# [Directions]
Rewrite the lines below, replacing "sketch" with "drawing" and leaving everything else unchanged.

# [Dataset]
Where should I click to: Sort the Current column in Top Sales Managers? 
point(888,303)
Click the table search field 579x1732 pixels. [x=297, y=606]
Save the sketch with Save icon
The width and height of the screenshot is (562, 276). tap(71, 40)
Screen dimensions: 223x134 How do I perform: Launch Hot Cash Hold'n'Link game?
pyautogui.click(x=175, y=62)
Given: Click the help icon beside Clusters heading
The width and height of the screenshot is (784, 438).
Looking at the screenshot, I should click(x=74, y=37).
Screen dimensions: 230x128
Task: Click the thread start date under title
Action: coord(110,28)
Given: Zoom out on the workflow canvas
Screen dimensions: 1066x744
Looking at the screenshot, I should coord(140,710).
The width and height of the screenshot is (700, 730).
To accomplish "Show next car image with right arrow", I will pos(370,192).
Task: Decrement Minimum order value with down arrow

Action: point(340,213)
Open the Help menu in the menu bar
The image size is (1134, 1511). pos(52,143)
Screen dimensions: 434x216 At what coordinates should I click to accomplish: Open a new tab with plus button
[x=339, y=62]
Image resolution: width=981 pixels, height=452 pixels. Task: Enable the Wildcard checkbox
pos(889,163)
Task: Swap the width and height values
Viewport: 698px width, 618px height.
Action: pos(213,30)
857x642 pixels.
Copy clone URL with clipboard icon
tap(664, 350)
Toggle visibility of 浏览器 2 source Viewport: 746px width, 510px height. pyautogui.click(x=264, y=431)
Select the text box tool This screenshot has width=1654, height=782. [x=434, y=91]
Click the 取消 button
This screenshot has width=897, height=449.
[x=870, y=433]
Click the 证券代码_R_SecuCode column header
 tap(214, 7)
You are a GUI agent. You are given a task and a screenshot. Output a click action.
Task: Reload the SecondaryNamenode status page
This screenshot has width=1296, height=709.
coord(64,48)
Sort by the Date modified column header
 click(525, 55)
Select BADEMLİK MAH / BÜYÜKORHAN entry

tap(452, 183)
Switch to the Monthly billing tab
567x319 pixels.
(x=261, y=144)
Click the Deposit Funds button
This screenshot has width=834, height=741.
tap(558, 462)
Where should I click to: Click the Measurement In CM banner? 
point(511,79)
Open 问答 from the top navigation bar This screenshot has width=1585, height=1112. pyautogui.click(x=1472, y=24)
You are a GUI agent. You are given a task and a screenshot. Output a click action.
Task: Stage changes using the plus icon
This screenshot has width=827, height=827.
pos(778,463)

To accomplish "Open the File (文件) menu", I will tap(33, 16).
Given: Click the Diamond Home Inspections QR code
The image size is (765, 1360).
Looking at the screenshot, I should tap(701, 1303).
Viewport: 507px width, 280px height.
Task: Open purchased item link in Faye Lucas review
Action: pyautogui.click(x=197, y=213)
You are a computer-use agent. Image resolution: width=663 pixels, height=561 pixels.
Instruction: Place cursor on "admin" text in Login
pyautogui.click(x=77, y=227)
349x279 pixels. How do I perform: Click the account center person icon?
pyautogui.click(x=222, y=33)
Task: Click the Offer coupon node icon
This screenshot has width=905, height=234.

# [The output]
Where should I click to: Sort the Current column in Top Sales Managers? 
point(888,303)
Click the table search field 579x1732 pixels. [x=297, y=606]
Save the drawing with Save icon
The width and height of the screenshot is (562, 276). tap(71, 40)
Screen dimensions: 223x134 How do I perform: Launch Hot Cash Hold'n'Link game?
pyautogui.click(x=175, y=62)
Given: Click the help icon beside Clusters heading
The width and height of the screenshot is (784, 438).
Looking at the screenshot, I should click(x=74, y=37).
Screen dimensions: 230x128
Task: Click the thread start date under title
Action: coord(110,28)
Given: Zoom out on the workflow canvas
Screen dimensions: 1066x744
Looking at the screenshot, I should coord(140,710).
The width and height of the screenshot is (700, 730).
To accomplish "Show next car image with right arrow", I will pos(370,192).
Task: Decrement Minimum order value with down arrow

Action: point(340,213)
Open the Help menu in the menu bar
The image size is (1134, 1511). pos(52,143)
Screen dimensions: 434x216 At what coordinates should I click to accomplish: Open a new tab with plus button
[x=339, y=62]
Image resolution: width=981 pixels, height=452 pixels. Task: Enable the Wildcard checkbox
pos(889,163)
Task: Swap the width and height values
Viewport: 698px width, 618px height.
Action: pos(213,30)
857x642 pixels.
Copy clone URL with clipboard icon
tap(664, 350)
Toggle visibility of 浏览器 2 source Viewport: 746px width, 510px height. pyautogui.click(x=264, y=431)
Select the text box tool This screenshot has width=1654, height=782. [x=434, y=91]
Click the 取消 button
This screenshot has width=897, height=449.
[x=870, y=433]
Click the 证券代码_R_SecuCode column header
 tap(214, 7)
You are a GUI agent. You are given a task and a screenshot. Output a click action.
Task: Reload the SecondaryNamenode status page
This screenshot has width=1296, height=709.
coord(64,48)
Sort by the Date modified column header
 click(525, 55)
Select BADEMLİK MAH / BÜYÜKORHAN entry

tap(452, 183)
Switch to the Monthly billing tab
567x319 pixels.
(x=261, y=144)
Click the Deposit Funds button
This screenshot has width=834, height=741.
tap(558, 462)
Where should I click to: Click the Measurement In CM banner? 
point(511,79)
Open 问答 from the top navigation bar This screenshot has width=1585, height=1112. pyautogui.click(x=1472, y=24)
You are a GUI agent. You are given a task and a screenshot. Output a click action.
Task: Stage changes using the plus icon
This screenshot has width=827, height=827.
pos(778,463)

To accomplish "Open the File (文件) menu", I will tap(33, 16).
Given: Click the Diamond Home Inspections QR code
The image size is (765, 1360).
Looking at the screenshot, I should tap(701, 1303).
Viewport: 507px width, 280px height.
Task: Open purchased item link in Faye Lucas review
Action: pyautogui.click(x=197, y=213)
You are a computer-use agent. Image resolution: width=663 pixels, height=561 pixels.
Instruction: Place cursor on "admin" text in Login
pyautogui.click(x=77, y=227)
349x279 pixels. How do I perform: Click the account center person icon?
pyautogui.click(x=222, y=33)
Task: Click the Offer coupon node icon
This screenshot has width=905, height=234.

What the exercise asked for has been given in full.